Kuzu-yaki

Photo


Recipe

Directly followed the sweets lady’s recipe: https://youtu.be/3YDoN65v0gI. Only difference was using blue instead of red.

Color marbling

Be sure to mix the two colors coarsely! You don’t want them to mix completely, otherwise you lose the marbling effect (but you also don’t want them too coarse, otherwise the marbling is too big and you can’t see it in the individual sweet cut).

Yaki-ing

Don’t worry about caramelizing the joshinko coating. The texture will not change much in the end. The goal is for the coating to crisp up slightly and give it defined edges, not to make it crunchy.

Ingredients

  • 75g kuzuko
  • 150g sugar
  • 400g water

Steps

  • Make kuzu like usual on stove
    • If doing marbling, split beforehand then cook both batches separately. Mix coarsely after both are cooked.
  • Put into 11cm x 14cm thing
  • chuu-bi 10m steam from recipe
  • Dust with joshinko, sear on teflon

Major notes

  • Our nagashikan is like 15x18cm. This recipe is for 11x14cm. That matters. Ours turned out super flat.
    • Either block off some of the nagashikan, or scale the recipe.

Trials

2025-08-08

  • Making two batches simultaneously means they’ll both be ready simultaneously… which is hard. Needs two people.

▶ [Data shown]:
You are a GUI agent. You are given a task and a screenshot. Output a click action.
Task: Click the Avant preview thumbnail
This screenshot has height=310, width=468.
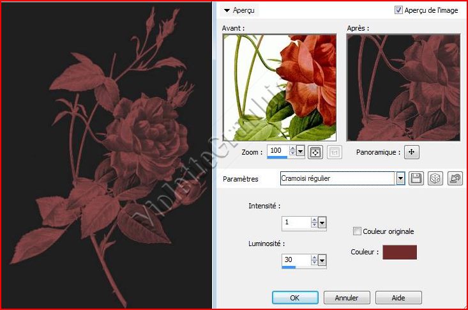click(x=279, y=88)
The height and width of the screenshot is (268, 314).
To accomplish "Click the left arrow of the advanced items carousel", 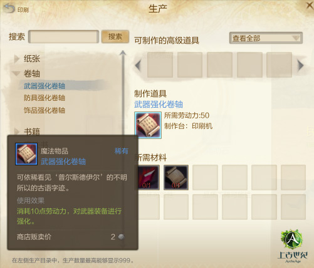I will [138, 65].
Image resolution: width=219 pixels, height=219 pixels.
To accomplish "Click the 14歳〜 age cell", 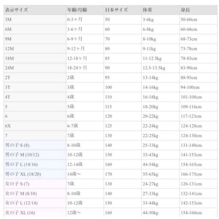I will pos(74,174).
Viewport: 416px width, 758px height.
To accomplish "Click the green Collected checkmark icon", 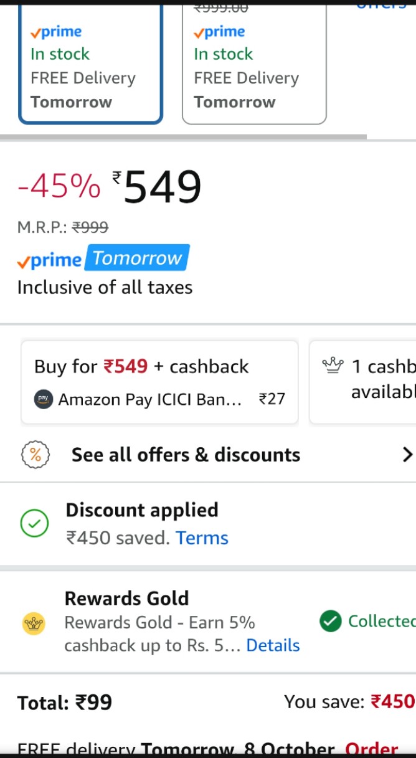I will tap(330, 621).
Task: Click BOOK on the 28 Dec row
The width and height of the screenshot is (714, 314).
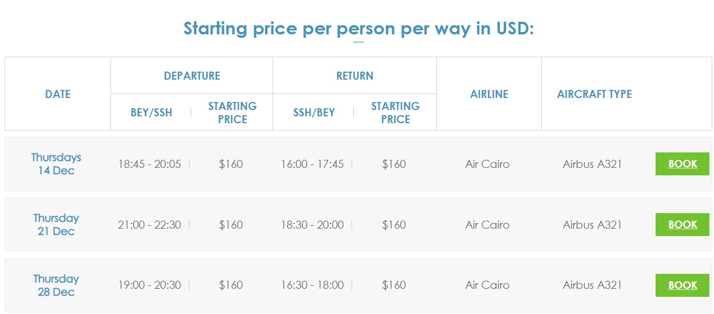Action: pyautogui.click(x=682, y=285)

▶ [Stated exercise]: Please extract the part of the kuzu-yaki recipe starting at "Be sure to mix" and ending at "make it crunchy.", copying it word for word.

▶ [Result of this exercise]:
Be sure to mix the two colors coarsely! You don’t want them to mix completely, otherwise you lose the marbling effect (but you also don’t want them too coarse, otherwise the marbling is too big and you can’t see it in the individual sweet cut).

Yaki-ing

Don’t worry about caramelizing the joshinko coating. The texture will not change much in the end. The goal is for the coating to crisp up slightly and give it defined edges, not to make it crunchy.